= Rock Harbor (Massachusetts) =

Man-made harbor

Rock Harbor is a man-made harbor on Cape Cod Bay located on the border between Orleans, Massachusetts, and Eastham, Massachusetts.

A small commercial and charter fishing fleet docks in the harbor. The harbor is an artificial harbor and is dredged to maintain a depth of 4 feet at low tide.

== Battle of Rock Harbor (also known as the Battle of Orleans) ==

Rock Harbor was the site of a skirmish during the War of 1812 between British soldiers and local militia December 19, 1814.

During the occupation of the British off the coast of Cape Cod, a naval ship by the name of HMS Newscastle ran aground in the Billingsgate Shoal of Wellfleet on December 12, 1814. Equipment was thrown overboard to lighten the load so the ship could get off the shoal. The equipment floated down Cape Cod Bay to Rock Harbor where citizens destroyed some and harbored other items. On December 13 the British sent a vessel to Orleans in an attempt to retrieve the equipment. Finding the sloop Camel that had evaded the British blockade, full of provisions for the militia. The Camel was seized and a prisoner was charged with piloting the boat, but the American ran the boat aground in Wellfleet, where the provisions were re-captured and British soldiers taken prison and sent to Boston.

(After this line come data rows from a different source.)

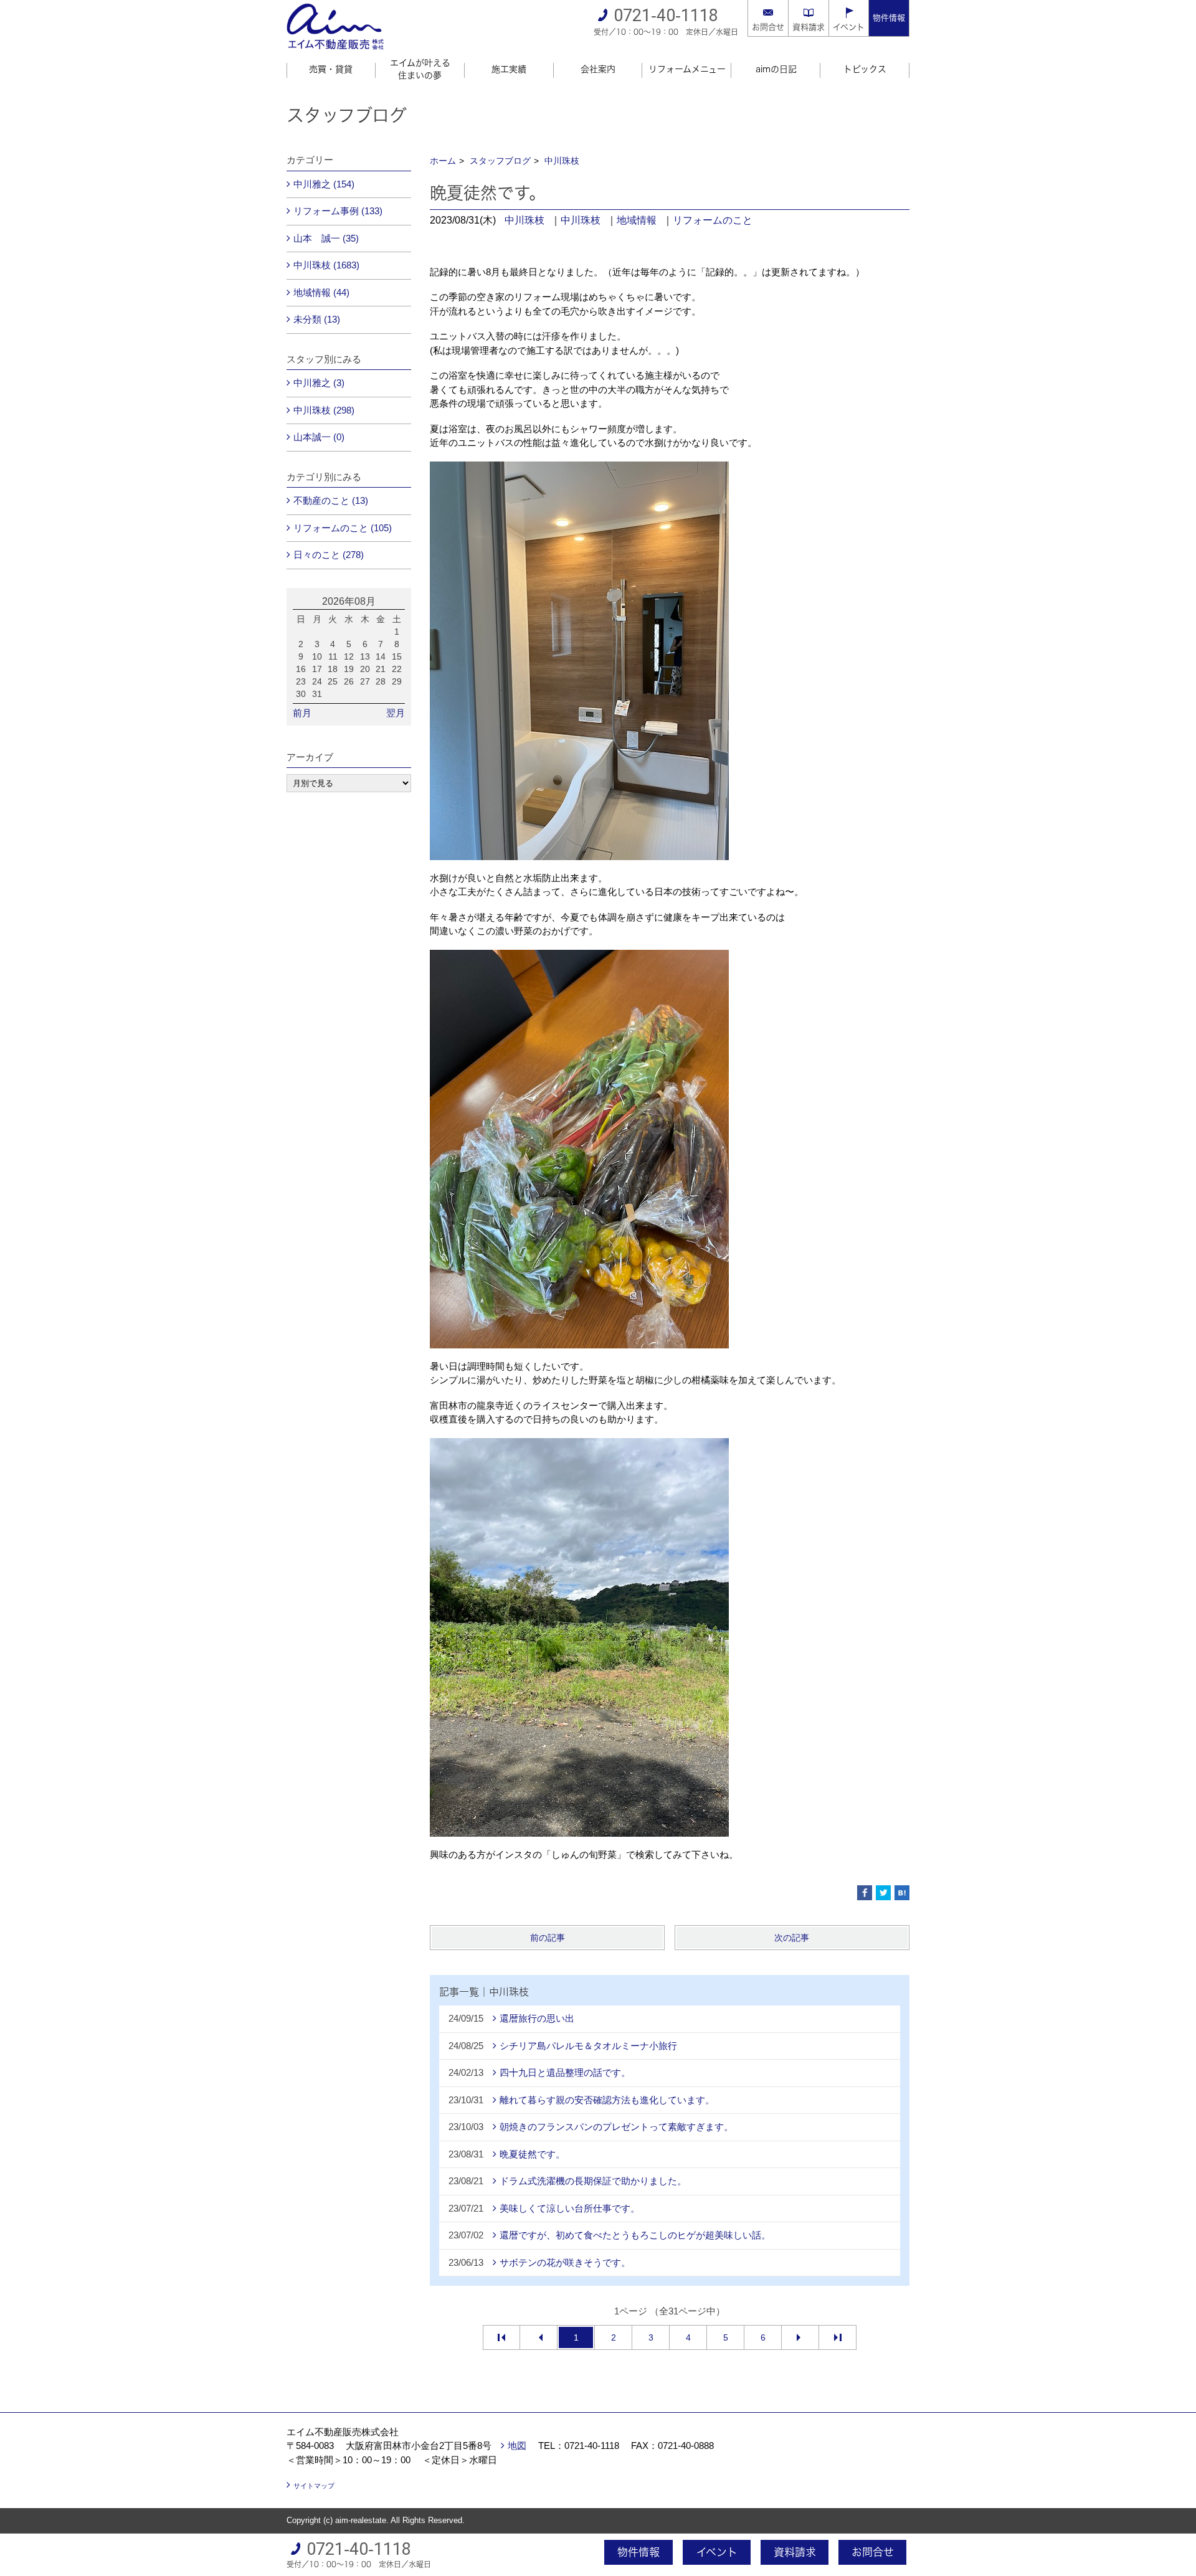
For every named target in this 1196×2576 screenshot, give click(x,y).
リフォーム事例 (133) (337, 211)
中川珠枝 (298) (323, 410)
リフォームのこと (712, 220)
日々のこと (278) (328, 554)
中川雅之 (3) (318, 382)
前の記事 (547, 1938)
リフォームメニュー (687, 69)
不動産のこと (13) (330, 500)
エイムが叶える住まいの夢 (420, 69)
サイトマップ (314, 2485)
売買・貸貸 (331, 69)
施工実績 (508, 69)
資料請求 (808, 27)
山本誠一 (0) (318, 437)
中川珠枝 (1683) (326, 265)
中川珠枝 (561, 161)
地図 (517, 2445)
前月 (302, 713)
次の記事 (791, 1938)
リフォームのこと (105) (342, 528)
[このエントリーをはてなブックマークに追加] (902, 1892)
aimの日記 (776, 69)
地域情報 (637, 220)
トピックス (864, 69)
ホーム (443, 161)
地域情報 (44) (321, 292)
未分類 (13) (316, 319)
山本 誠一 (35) (326, 238)
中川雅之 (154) (323, 184)
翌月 (395, 713)
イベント (849, 27)
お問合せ (768, 27)
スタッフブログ (500, 161)
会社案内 (598, 69)
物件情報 (889, 18)
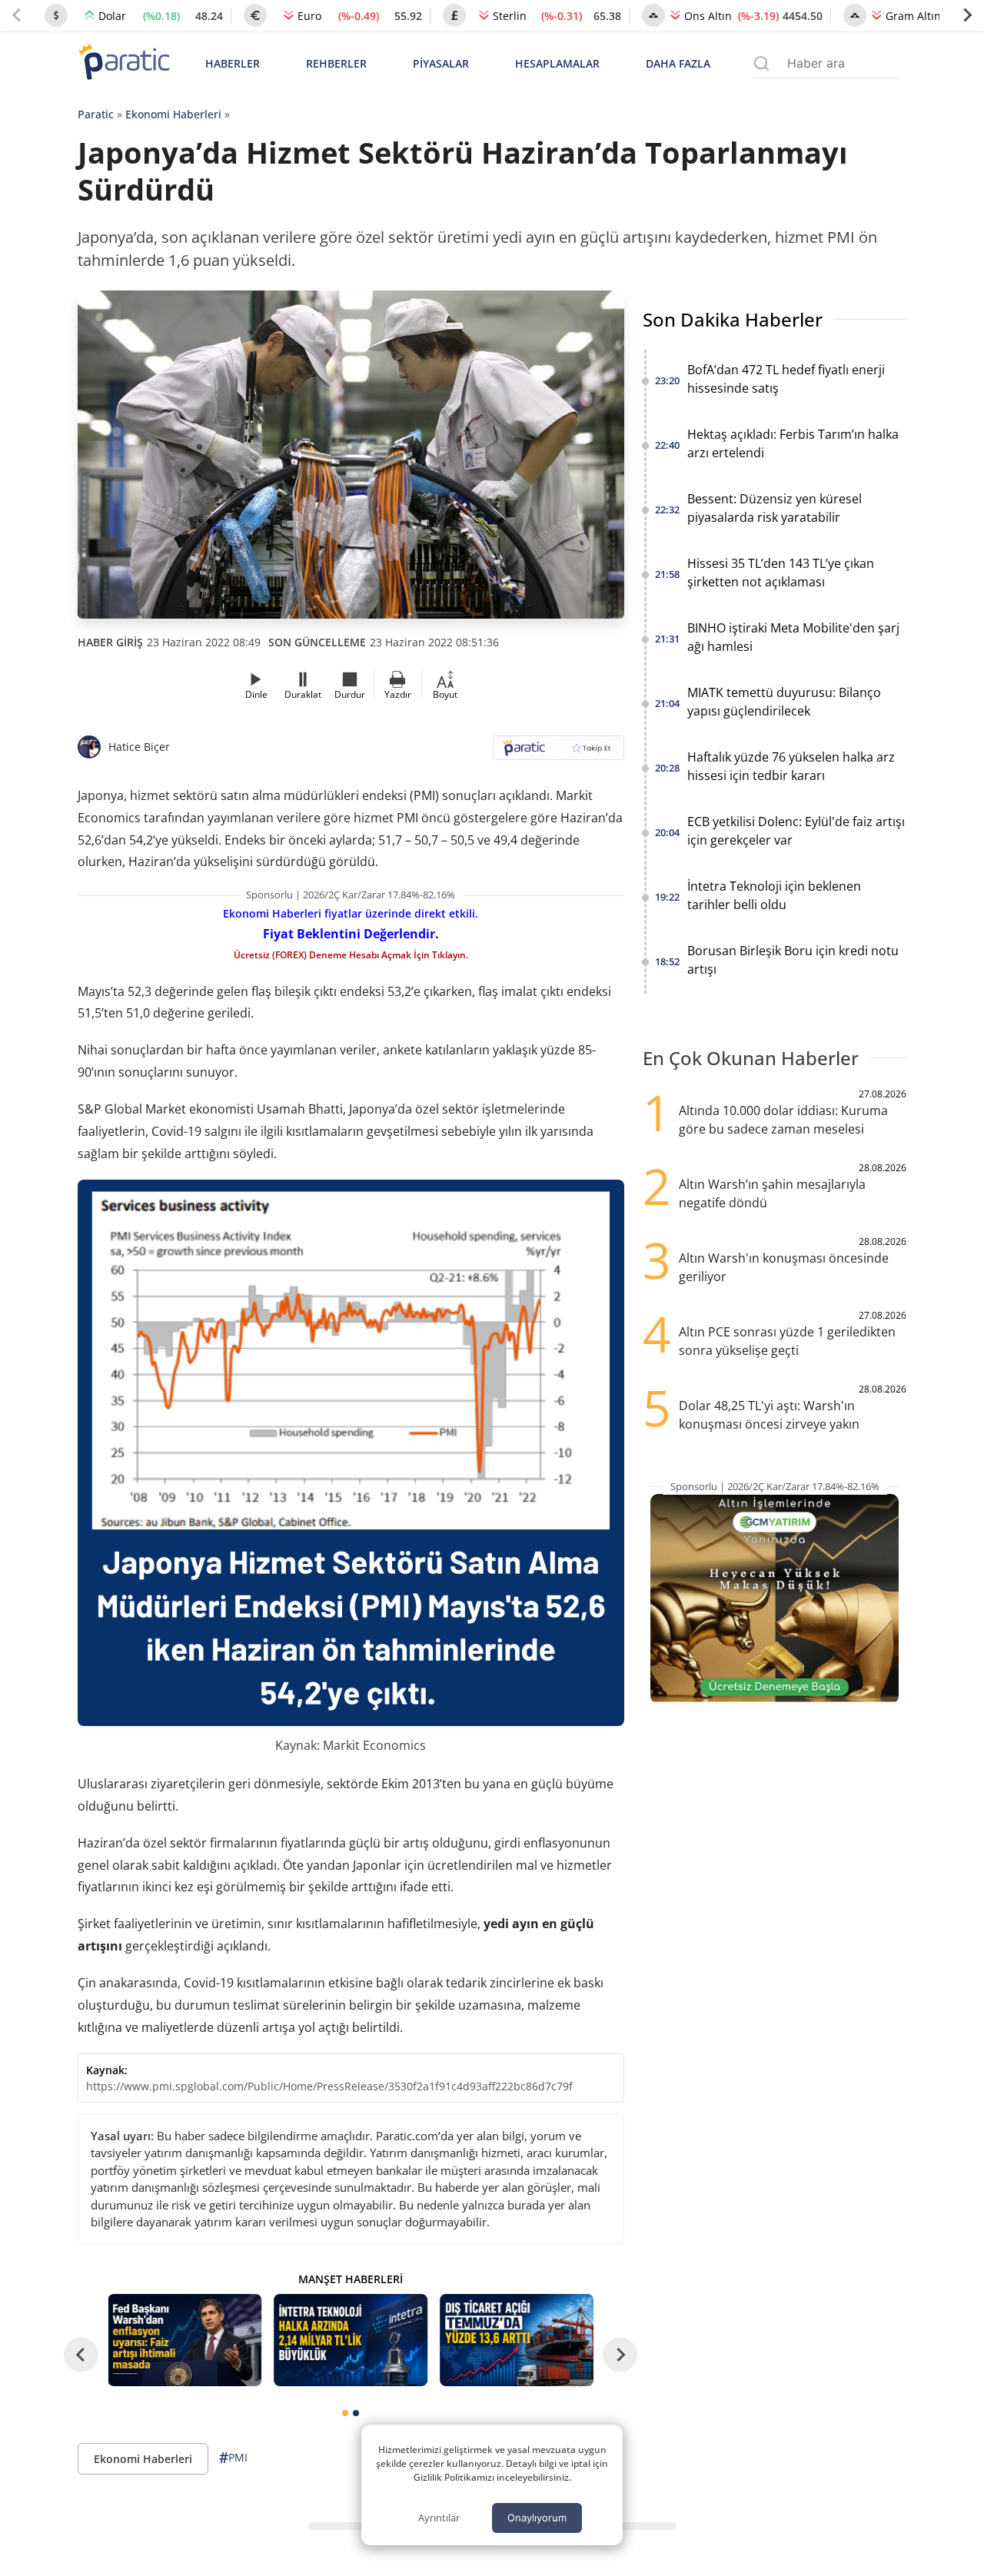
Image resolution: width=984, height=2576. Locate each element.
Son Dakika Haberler (733, 319)
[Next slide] (967, 15)
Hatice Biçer (139, 746)
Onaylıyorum (537, 2517)
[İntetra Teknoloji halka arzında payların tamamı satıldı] (350, 2340)
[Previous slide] (17, 15)
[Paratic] (124, 63)
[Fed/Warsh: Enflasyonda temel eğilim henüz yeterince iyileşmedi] (185, 2340)
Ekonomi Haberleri (173, 114)
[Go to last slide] (81, 2355)
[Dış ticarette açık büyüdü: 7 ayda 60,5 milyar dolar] (516, 2340)
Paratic (96, 114)
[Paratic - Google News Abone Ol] (558, 752)
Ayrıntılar (439, 2518)
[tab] (345, 2413)
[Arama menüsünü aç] (761, 63)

On December 19 the British returned to Orleans and set fire to two boats in Rock Harbor which were extinguished by citizens. A schooner in the harbor, the Betsey, was captured by the British and an American prisoner charged with piloting it to Provincetown. The prisoner ran the seized boat aground at Yarmouth Beach, where the boat was recaptured, and British militia were imprisoned and sent to Salem.